Experts

Computers are more Skilled than People at Detecting Real Pain

By Cheri Cheng | Update Date: May 26, 2014 11:18 AM EDT

Pain is a subjective emotion that can be hard to measure. Most of the time, pain is expressed via vocal and facial cues. However, these cues can be faked, especially by people with alternative motives, such as drug addicts who want higher dosages. In a new study, researchers examined whether or not people could detect fake pain as accurately as a computer system. The team from the University of California San Diego and the University of Toronto found that the computer system is more skilled than people at differentiating fake pain from real pain.

Senior author, Kang Lee, professor at the Dr. Eric Jackman Institute of Child Study at the University of Toronto, said, "In highly social species such as humans...faces have evolved to convey rich information, including expressions of emotion and pain. And, because of the way our brains are built, people can simulate emotions they're not actually experiencing - so successfully that they fool other people. The computer is much better at spotting the subtle differences between involuntary and voluntary facial movements."

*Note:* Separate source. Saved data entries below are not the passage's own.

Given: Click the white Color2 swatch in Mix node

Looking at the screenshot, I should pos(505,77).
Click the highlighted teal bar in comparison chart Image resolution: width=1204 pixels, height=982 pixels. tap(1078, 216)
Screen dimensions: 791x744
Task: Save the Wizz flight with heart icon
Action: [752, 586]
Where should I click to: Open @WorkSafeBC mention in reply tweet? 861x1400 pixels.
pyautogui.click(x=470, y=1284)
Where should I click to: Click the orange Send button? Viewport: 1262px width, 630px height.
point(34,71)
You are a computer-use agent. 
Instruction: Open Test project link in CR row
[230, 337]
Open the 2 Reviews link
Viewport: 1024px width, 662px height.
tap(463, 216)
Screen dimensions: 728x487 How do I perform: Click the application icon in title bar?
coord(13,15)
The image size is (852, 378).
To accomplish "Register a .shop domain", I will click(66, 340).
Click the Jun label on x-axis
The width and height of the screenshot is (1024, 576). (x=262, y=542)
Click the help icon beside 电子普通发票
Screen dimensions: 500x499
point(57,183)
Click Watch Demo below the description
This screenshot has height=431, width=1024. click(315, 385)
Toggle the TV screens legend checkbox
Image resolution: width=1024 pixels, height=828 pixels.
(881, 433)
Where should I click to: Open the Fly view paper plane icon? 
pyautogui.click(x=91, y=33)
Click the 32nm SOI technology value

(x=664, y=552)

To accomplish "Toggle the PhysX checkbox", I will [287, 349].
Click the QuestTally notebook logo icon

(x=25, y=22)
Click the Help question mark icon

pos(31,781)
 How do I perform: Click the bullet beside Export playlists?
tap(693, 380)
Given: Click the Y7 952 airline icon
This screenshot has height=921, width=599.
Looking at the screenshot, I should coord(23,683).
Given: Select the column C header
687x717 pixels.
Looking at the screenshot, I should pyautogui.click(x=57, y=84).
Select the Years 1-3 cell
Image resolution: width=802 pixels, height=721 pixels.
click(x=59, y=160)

In this study, the researchers calculated how accurate humans and the computer system were in detecting fake pain. They found that humans, even after they were trained to look for certain signs, only had an improved accuracy of 55 percent. The computer system, however, was able to detect pain 85 percent of the time.

"The computer system managed to detect distinctive dynamic features of facial expressions that people missed," said the study's lead author, Marian Bartlett according to Medical Xpress. "Human observers just aren't very good at telling real from faked expressions of pain."

The researchers hope that the computer system could reveal more information behind "emotional signaling." From this study, the team was able to identify the mouth as the best indicator of fake expressions. The researchers detailed that when people faked pain, their mouths were opened more frequently and with less variation.

"Further investigations will explore whether over-regularity is a general feature of fake expressions," the researchers stated.

The study, "Automatic Decoding of Deceptive Pain Expressions," was published in Current Biology.